Supplied text:
++++

Tim Scott: $100-Million Body Camera Bill Will Make Police, Communities Safer
Natalie Johnson /
The viral cellphone video showing a police officer fatally shooting Walter Scott, an unarmed black man, in Sen. Tim Scott’s South Carolina hometown spurred the GOP’s sole black senator to introduce police body camera legislation Tuesday.
Scott’s bill would send $100 million a year in federal funds to local and state police departments to outfit officers with body cameras in an attempt to limit the use of lethal force and bring clarity to instances where force may be justified.
“Across our nation, too often we are seeing a lack of trust between communities and law enforcement lead to tragedy,” Scott said in a statement, calling the use of body cameras an “important step” to restoring trust amidst growing divide.
Scott said the cameras would alter behavior, citing a study finding that public complaints against officers wearing body cameras dropped nearly 90 percent and officers’ use of force fell by 60 percent.
“We have seen that body-worn cameras can keep both officers and citizens safer, and that video can help provide clarity following an altercation,” Scott said. “If a picture is worth a thousand words, then a video is worth a thousand pictures.”

++++

Dataset excerpt:
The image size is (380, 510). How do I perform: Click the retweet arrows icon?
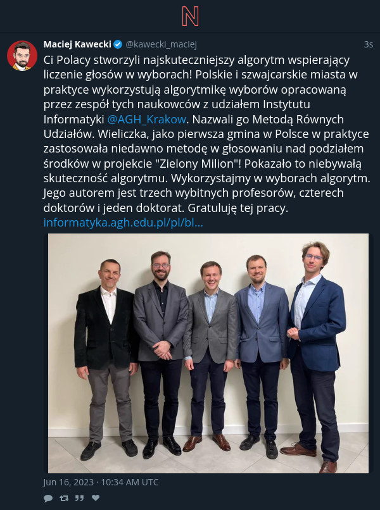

++++

Exercise: Write out the full text on the Tim Scott body camera bill word for word. This data is not needed for anything here.

Result:
Tim Scott: $100-Million Body Camera Bill Will Make Police, Communities Safer
Natalie Johnson /
The viral cellphone video showing a police officer fatally shooting Walter Scott, an unarmed black man, in Sen. Tim Scott’s South Carolina hometown spurred the GOP’s sole black senator to introduce police body camera legislation Tuesday.
Scott’s bill would send $100 million a year in federal funds to local and state police departments to outfit officers with body cameras in an attempt to limit the use of lethal force and bring clarity to instances where force may be justified.
“Across our nation, too often we are seeing a lack of trust between communities and law enforcement lead to tragedy,” Scott said in a statement, calling the use of body cameras an “important step” to restoring trust amidst growing divide.
Scott said the cameras would alter behavior, citing a study finding that public complaints against officers wearing body cameras dropped nearly 90 percent and officers’ use of force fell by 60 percent.
“We have seen that body-worn cameras can keep both officers and citizens safer, and that video can help provide clarity following an altercation,” Scott said. “If a picture is worth a thousand words, then a video is worth a thousand pictures.”